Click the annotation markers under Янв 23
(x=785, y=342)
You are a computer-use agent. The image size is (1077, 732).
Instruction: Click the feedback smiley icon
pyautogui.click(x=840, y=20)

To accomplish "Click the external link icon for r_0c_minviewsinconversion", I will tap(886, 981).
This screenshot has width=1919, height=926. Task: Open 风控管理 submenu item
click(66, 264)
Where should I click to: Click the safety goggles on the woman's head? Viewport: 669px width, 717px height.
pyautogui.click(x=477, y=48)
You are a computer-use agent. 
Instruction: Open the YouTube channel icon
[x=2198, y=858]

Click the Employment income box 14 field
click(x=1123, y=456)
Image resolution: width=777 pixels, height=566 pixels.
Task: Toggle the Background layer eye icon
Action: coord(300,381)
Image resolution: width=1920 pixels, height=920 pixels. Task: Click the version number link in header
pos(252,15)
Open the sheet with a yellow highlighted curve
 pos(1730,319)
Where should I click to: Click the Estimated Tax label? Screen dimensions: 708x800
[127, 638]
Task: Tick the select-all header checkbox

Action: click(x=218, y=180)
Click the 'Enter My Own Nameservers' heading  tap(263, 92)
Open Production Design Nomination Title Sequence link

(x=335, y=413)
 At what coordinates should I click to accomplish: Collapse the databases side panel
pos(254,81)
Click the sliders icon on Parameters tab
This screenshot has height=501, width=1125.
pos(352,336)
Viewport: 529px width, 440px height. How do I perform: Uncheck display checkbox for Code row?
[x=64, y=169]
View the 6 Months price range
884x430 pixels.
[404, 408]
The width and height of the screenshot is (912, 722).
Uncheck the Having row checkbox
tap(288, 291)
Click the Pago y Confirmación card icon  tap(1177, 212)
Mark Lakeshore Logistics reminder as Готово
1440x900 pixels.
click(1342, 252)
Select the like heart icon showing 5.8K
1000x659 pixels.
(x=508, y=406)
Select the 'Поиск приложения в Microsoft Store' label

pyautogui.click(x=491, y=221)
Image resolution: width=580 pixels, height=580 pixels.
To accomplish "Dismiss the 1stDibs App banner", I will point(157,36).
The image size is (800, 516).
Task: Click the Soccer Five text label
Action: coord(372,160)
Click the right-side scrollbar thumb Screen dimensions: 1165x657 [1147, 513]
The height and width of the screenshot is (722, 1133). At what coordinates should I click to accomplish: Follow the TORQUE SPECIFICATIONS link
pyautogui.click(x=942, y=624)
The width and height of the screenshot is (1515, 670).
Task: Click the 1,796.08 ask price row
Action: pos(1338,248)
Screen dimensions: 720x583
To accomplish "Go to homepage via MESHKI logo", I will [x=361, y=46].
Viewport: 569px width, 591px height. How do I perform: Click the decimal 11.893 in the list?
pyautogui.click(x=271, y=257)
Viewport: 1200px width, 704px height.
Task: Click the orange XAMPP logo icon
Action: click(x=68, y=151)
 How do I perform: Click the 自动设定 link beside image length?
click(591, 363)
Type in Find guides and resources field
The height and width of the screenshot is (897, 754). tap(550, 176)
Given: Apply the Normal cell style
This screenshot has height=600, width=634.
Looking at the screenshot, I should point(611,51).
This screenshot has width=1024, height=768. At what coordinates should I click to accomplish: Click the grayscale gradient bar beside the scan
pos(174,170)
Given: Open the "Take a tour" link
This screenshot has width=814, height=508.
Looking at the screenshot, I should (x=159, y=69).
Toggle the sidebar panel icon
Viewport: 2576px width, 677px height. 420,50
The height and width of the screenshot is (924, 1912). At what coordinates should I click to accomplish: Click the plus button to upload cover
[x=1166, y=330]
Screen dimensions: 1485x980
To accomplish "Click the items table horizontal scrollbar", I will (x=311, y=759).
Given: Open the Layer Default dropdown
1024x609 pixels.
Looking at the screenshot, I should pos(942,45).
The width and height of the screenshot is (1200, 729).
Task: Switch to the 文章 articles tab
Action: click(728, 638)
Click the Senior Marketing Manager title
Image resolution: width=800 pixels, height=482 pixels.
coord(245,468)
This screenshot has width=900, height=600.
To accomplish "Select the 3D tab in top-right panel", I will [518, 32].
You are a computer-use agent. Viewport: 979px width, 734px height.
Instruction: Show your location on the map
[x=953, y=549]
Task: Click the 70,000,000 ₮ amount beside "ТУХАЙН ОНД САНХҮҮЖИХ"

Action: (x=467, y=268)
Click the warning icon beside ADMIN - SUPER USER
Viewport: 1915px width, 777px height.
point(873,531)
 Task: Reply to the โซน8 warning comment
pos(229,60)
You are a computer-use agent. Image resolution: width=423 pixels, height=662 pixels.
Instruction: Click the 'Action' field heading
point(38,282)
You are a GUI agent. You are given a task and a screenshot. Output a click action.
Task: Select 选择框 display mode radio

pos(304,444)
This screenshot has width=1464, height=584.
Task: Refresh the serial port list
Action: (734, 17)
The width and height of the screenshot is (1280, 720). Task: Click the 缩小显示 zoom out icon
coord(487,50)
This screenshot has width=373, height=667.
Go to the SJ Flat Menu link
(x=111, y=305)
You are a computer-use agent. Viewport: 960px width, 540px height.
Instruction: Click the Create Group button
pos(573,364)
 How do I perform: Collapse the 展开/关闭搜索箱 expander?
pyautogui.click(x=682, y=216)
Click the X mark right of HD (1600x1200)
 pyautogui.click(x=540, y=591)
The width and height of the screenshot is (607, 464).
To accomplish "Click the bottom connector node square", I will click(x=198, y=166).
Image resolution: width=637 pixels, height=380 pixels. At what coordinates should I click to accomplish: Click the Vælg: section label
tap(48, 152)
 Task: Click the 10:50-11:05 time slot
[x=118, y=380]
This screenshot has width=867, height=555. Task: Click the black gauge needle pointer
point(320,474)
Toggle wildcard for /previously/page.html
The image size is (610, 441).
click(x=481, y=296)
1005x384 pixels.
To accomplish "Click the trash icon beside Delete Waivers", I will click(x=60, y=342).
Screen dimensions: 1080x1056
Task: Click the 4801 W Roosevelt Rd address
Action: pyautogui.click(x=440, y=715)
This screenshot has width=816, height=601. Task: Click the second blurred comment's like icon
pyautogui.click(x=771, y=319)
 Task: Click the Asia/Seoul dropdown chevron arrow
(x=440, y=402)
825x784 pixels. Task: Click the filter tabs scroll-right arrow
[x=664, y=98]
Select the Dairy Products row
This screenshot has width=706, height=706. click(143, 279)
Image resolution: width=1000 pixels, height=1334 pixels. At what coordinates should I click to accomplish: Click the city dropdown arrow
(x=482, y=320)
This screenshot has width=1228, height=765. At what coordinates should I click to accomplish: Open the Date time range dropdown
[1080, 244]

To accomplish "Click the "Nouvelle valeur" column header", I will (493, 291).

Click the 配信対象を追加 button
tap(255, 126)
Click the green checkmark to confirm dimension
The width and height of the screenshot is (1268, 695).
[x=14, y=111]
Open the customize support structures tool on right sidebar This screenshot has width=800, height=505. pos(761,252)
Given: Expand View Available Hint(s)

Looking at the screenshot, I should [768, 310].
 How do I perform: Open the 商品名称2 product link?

• [Problem statement]: Filter the data above, keeping only lines that include the string "scrollbar".

• [Answer space]:
Click the right-side scrollbar thumb Screen dimensions: 1165x657 [1147, 513]
To accomplish "Click the items table horizontal scrollbar", I will (x=311, y=759).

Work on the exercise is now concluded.